We were on a conference call with Noble just now, and he dropped some pretty major spoilers for the next episode of Fringe, "Peter," as well as the rest of this season — and even what'll happen the show's third season. So this is your last warning — if you hate spoilers, I would stop reading now.


So in next week's all-new episode, we get a series of flashbacks to 1985 — just in time for Hot Tub Time Machine — showing exactly how Walter came to grab the other Peter Bishop from the alternate universe. We'll find out that the story is much more complicated than we actually realized, and Walter didn't actually mean to kidnap his alternate-universe son. There's a final reveal that muddies the waters considerably, and it sets up the next eight episodes of simmering tension, as Peter gets closer to learning the truth about himself.

Noble says he enjoyed portraying the 1985 version of Walter. He drew on material that he had developed about the character since the show's pilot, his sense of "what was this man like before he deteriorated." He had to bring a lot more physicality and energy to the character, and he was helped by the hair and makeup and wardrobe, all of which created a very different look for Walter. Also, the show's DP shot those sequences through special lenses, to make them look more eighties. The show even has a 1980s-style opening sequence, highlighting "science fiction" things that are now reality.


The 1980s Walter "was a determined and brilliant man, he believed he could change things, he believed he could save his son," says Noble.

"It was wonderful to go back and visit the man before he became this damaged creature that we know now," he adds. The past version of Walter "is probably in some ways closer to myself than the Walter we know now [so] it was an easier ride." He also mentioned that in addition to Past Walter and Present Walter, he's also having tremendous fun developing a character he calls "Walternate." In fact, he was just playing Walternate in a scene this morning.

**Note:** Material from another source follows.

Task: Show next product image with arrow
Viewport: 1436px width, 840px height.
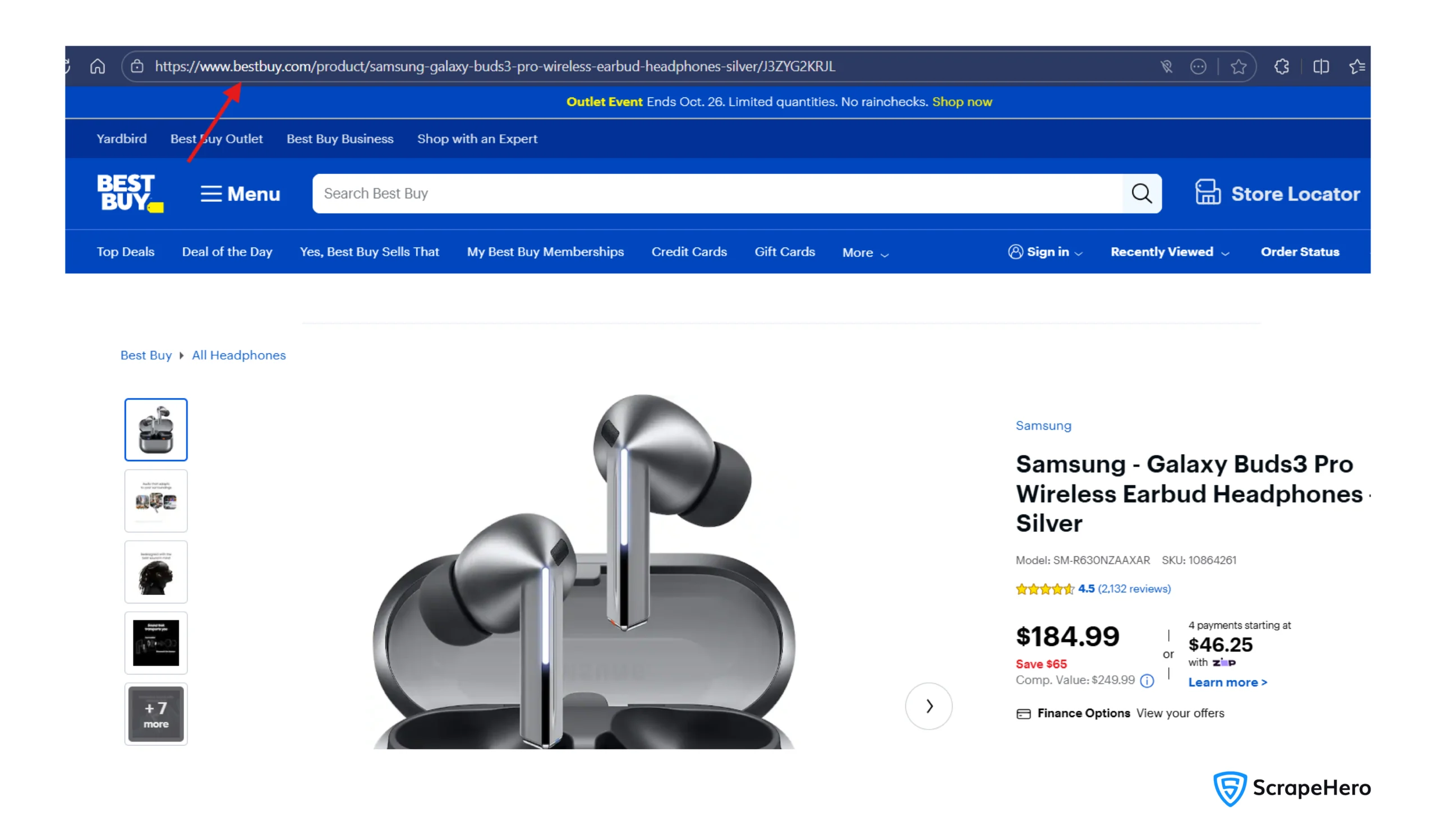Action: 928,706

The next eight episodes are "fabulous," says Noble, and they build up to Peter finding out the truth. Olivia is pressuring Walter to tell Peter, and the tension is "strangulating." The musical episode you've heard so much about is Walter grappling with what to do, and what's going to happen.

And when Peter does find out, that sets up the the shape of the last few episodes of the season. Says Noble:

When Peter finds out, he is extremely wounded and outraged and bewildered and humiliated, and all of those things, having just found some trust in his life, and giving himself to these two people, he finds out that he's been duped yet again. Joshua Jackson plays this perfectly, and we see him as this lost man.


Eventually, the relationship between Peter and Walter will be repaired — although it won't be the same afterwards — but this may not happen until sometime in season three. Similarly, the bond between Peter and Olivia will survive. But meanwhile, the sparks will fly after Peter learns the truth, going into the end of the season.

"We literally tumble into these last few episodes, which is the confrontation we've been promised for two years," he adds. "All of the things that people have been asking for, I think we're going to deliver in these final eight" episodes, says Noble.


And it sounds like the season ends with a major twist, since Noble hints that season three will feature "substantial time spent on the other universe. When you get to the finale, you'll see why we have to do that." The show will have "this whole other universe to play with, at least for the first third of the season." I'm suddenly getting visions of the end of Terminator: The Sarah Connor Chronicles season two.

One thing that won't be answered in the remaining episodes of season two is the nature of the bond between Nina and Walter, although Noble says it's brought up once or twice. The writers have worked out what it is, but even Noble doesn't know what it is yet.

Noble also came out with a fantastic description of how he sees his character:

Walter is a man that is capable of incredible laser-like thought processes, and yet is incredibly childish and random. Sometimes Walter will hide behind his childishness, sometimes he will substitute rage for a childish episode. He is an incredibly complex character.


He says he's observed these sorts of extremes in other people, and the fun part is making choices as to which way to go in each particular episode. Noble works closely with the writers on this. He also explains that Walter's meant to have a kind of mid-Atlantic accent — sort of a Boston accent, but tempered with a bit of fake English, from years of flying around to conferences and talking to other academics from all over the world.

Fringe returns next Thursday, April 1, and we can't wait!